### Work instruction
I would like each line of the data that holds the word "symbol" copied out.

Dataset items:
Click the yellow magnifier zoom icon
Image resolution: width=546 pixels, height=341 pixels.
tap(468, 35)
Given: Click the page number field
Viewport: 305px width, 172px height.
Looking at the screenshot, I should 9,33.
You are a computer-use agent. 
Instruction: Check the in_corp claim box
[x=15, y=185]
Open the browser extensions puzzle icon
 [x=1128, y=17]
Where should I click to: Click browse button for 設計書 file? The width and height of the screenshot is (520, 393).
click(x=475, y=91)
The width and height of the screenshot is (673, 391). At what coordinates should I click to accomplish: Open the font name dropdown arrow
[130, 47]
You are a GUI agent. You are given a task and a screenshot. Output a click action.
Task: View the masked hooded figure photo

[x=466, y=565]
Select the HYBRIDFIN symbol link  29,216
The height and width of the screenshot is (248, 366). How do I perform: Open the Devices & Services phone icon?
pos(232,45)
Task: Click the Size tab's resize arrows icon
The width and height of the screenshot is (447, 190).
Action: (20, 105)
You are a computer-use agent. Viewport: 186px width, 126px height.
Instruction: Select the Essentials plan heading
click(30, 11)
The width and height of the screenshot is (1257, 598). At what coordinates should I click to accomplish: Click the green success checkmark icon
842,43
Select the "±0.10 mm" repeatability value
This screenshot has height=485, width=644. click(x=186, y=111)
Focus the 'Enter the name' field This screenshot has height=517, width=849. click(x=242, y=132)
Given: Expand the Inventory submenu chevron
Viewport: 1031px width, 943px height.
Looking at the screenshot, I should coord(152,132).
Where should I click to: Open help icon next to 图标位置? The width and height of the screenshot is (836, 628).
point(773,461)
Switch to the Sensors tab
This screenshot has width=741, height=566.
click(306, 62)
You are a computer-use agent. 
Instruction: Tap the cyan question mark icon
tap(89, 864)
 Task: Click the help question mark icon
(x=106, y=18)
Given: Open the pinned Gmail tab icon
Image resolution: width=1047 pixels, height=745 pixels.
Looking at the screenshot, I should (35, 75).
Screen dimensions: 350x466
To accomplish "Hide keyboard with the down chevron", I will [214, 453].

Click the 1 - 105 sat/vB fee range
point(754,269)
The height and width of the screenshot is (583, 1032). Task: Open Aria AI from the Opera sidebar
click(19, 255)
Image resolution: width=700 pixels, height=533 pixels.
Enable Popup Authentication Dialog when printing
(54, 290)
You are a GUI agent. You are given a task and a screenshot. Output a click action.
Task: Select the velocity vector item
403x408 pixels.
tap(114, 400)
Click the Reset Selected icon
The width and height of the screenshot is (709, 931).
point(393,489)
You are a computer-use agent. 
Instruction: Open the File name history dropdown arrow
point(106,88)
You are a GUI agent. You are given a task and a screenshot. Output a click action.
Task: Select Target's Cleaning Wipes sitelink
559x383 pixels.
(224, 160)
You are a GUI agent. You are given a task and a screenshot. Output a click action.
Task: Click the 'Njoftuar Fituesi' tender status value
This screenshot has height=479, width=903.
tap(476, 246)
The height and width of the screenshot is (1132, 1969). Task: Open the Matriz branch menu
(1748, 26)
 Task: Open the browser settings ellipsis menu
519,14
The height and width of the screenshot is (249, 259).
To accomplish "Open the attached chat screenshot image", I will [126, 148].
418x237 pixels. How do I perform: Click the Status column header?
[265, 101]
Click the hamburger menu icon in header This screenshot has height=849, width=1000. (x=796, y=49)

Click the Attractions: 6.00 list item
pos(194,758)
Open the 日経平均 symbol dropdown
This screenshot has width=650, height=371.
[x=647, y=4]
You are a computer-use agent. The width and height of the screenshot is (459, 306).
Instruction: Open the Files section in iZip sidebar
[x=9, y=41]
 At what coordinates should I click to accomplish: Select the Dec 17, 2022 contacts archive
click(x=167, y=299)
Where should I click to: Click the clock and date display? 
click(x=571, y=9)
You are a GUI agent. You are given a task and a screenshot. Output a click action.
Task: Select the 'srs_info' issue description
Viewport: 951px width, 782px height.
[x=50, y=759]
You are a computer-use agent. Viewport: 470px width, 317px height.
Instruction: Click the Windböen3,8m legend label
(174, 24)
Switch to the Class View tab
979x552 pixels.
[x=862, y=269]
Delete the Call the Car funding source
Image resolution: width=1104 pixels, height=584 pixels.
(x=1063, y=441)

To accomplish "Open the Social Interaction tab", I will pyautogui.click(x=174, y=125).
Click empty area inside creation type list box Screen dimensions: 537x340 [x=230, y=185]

### Answer space
Select the HYBRIDFIN symbol link  29,216
Open the 日経平均 symbol dropdown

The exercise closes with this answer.